§ **Task to complete**
An exact copy of the records below is required, and it must contain no pictures.

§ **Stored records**
↓↓↓

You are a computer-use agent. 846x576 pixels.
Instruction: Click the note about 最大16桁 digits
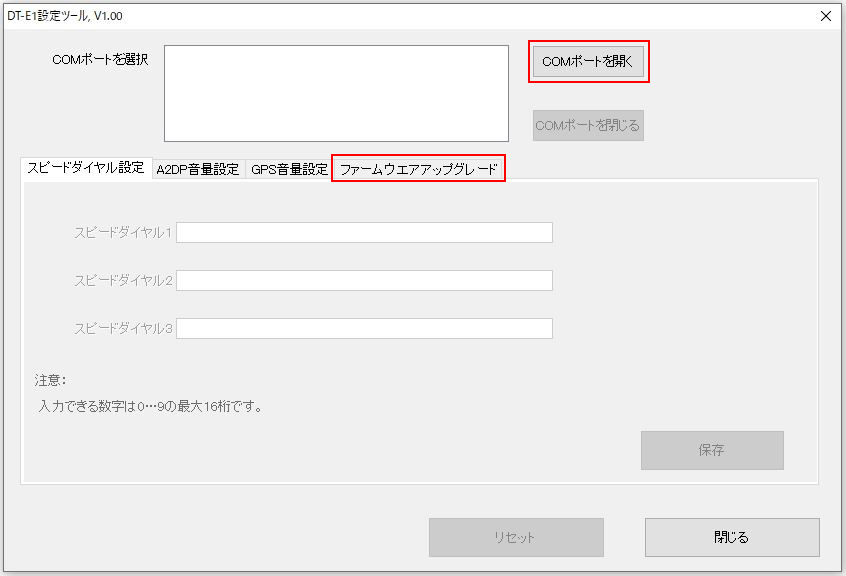click(x=150, y=407)
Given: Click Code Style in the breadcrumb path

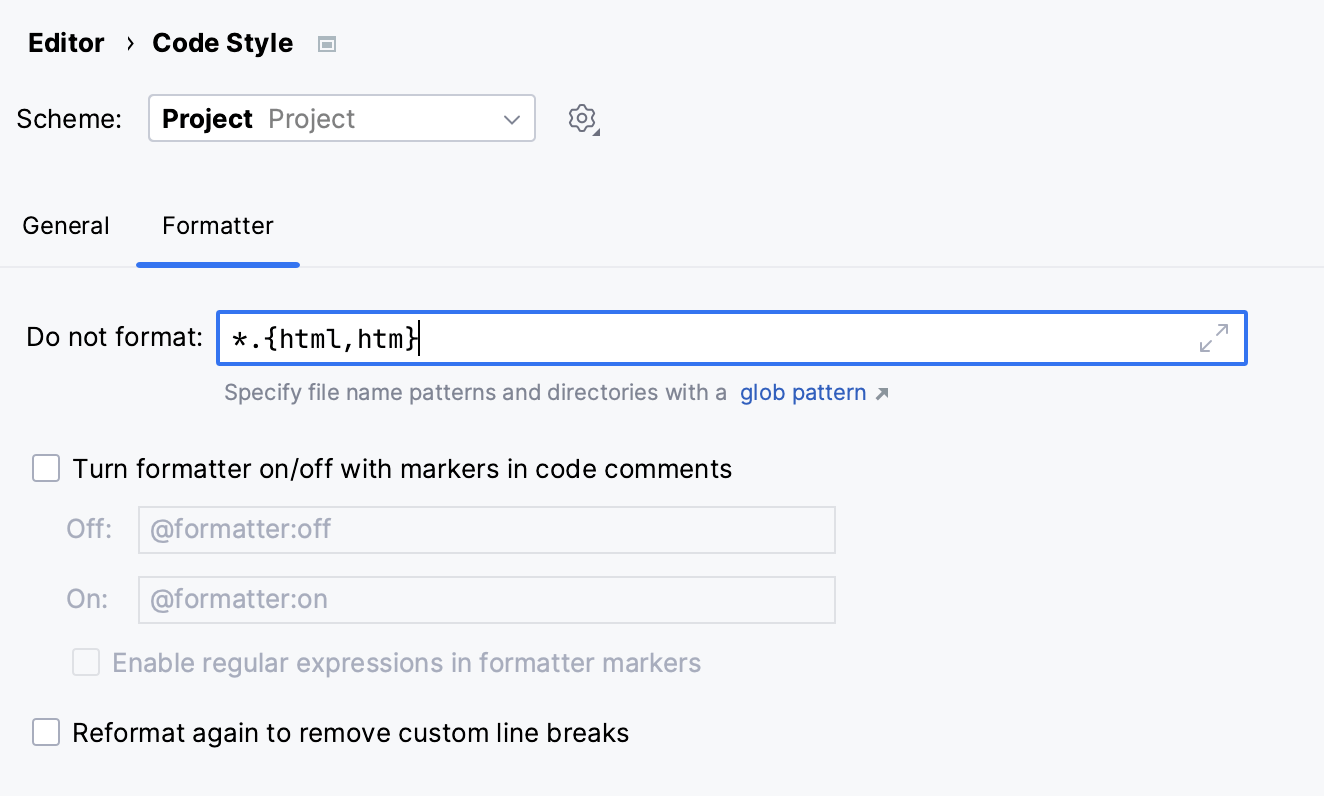Looking at the screenshot, I should click(222, 43).
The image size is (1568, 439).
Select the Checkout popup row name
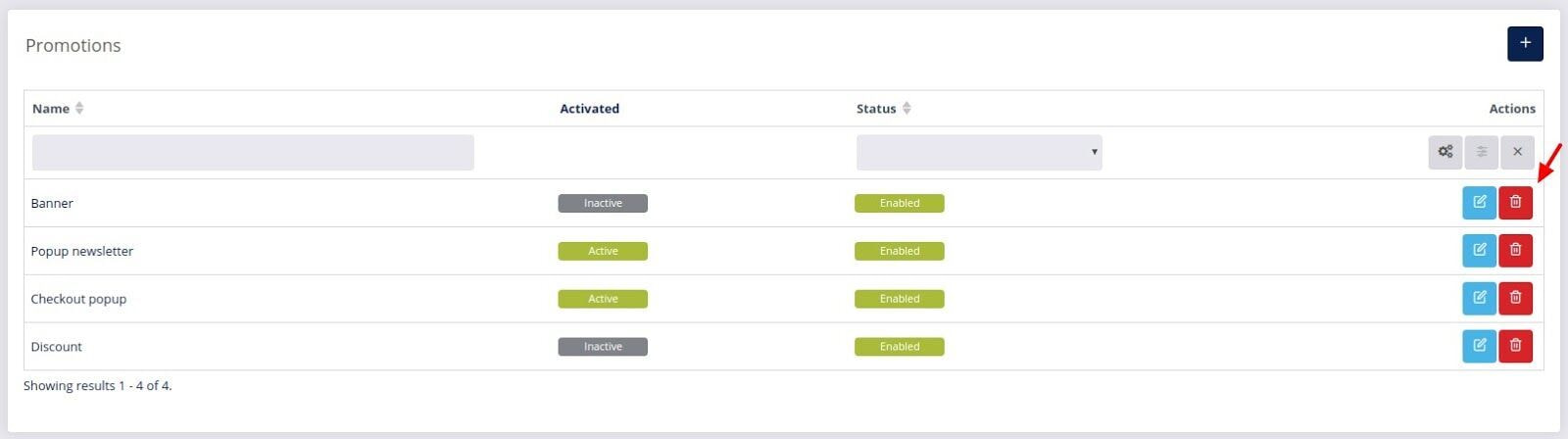(78, 299)
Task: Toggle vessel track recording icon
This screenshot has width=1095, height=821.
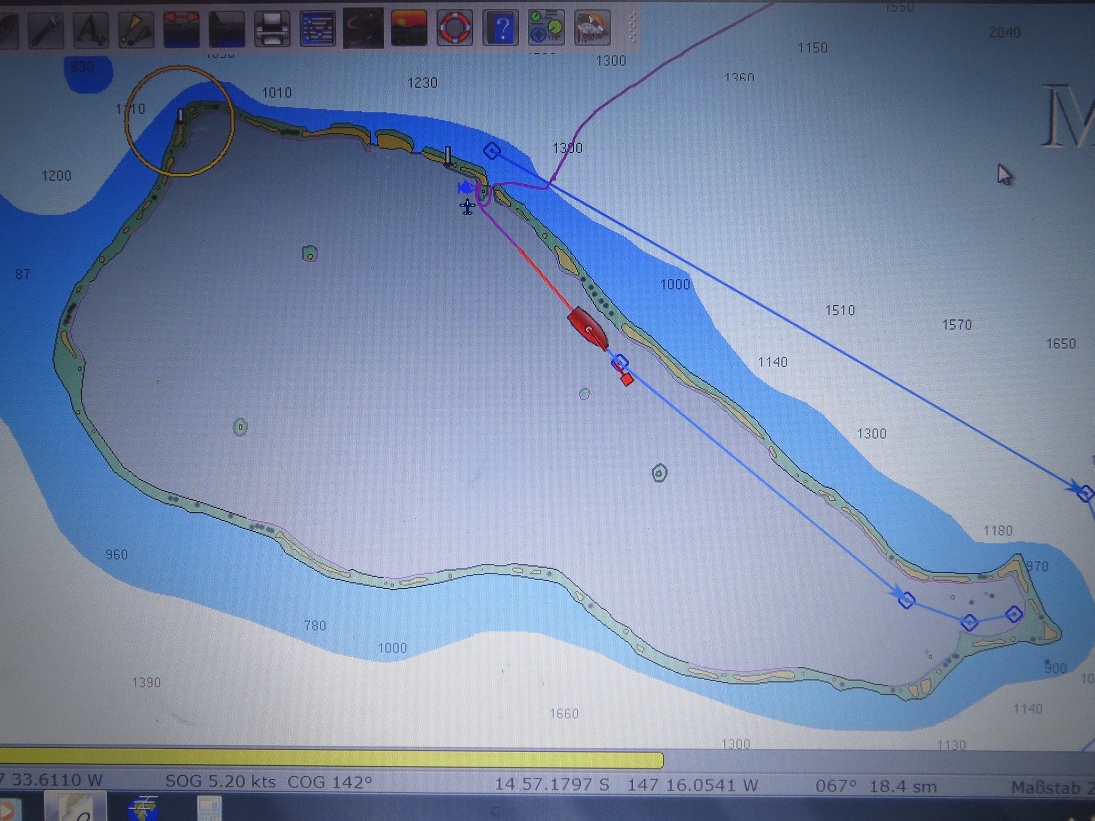Action: point(363,29)
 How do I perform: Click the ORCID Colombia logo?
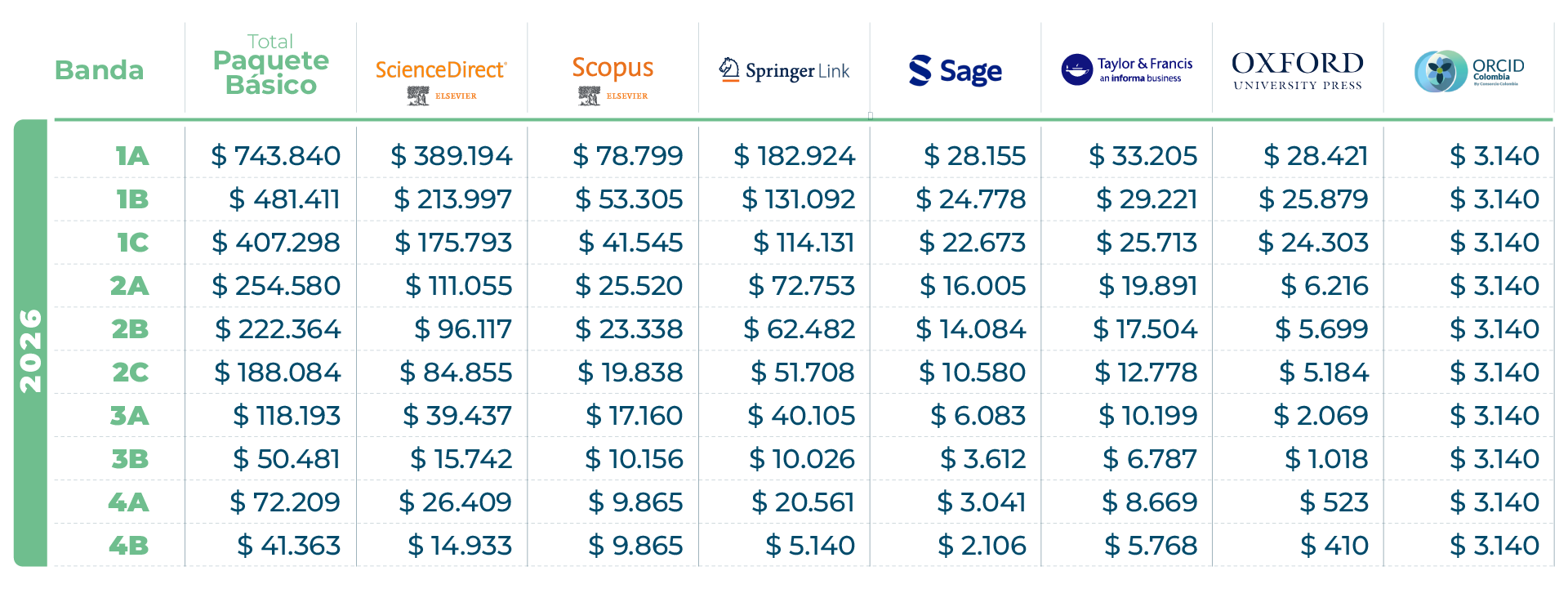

↑↑↑

§ **Your solution**
You are a computer-use agent. 846x576 pixels.
Instruction: Click the note about 最大16桁 digits
click(x=150, y=407)
Given: Click Code Style in the breadcrumb path

Looking at the screenshot, I should click(222, 43).
The image size is (1568, 439).
Select the Checkout popup row name
(78, 299)
Task: Toggle vessel track recording icon
This screenshot has width=1095, height=821.
Action: point(363,29)
 How do I perform: Click the ORCID Colombia logo?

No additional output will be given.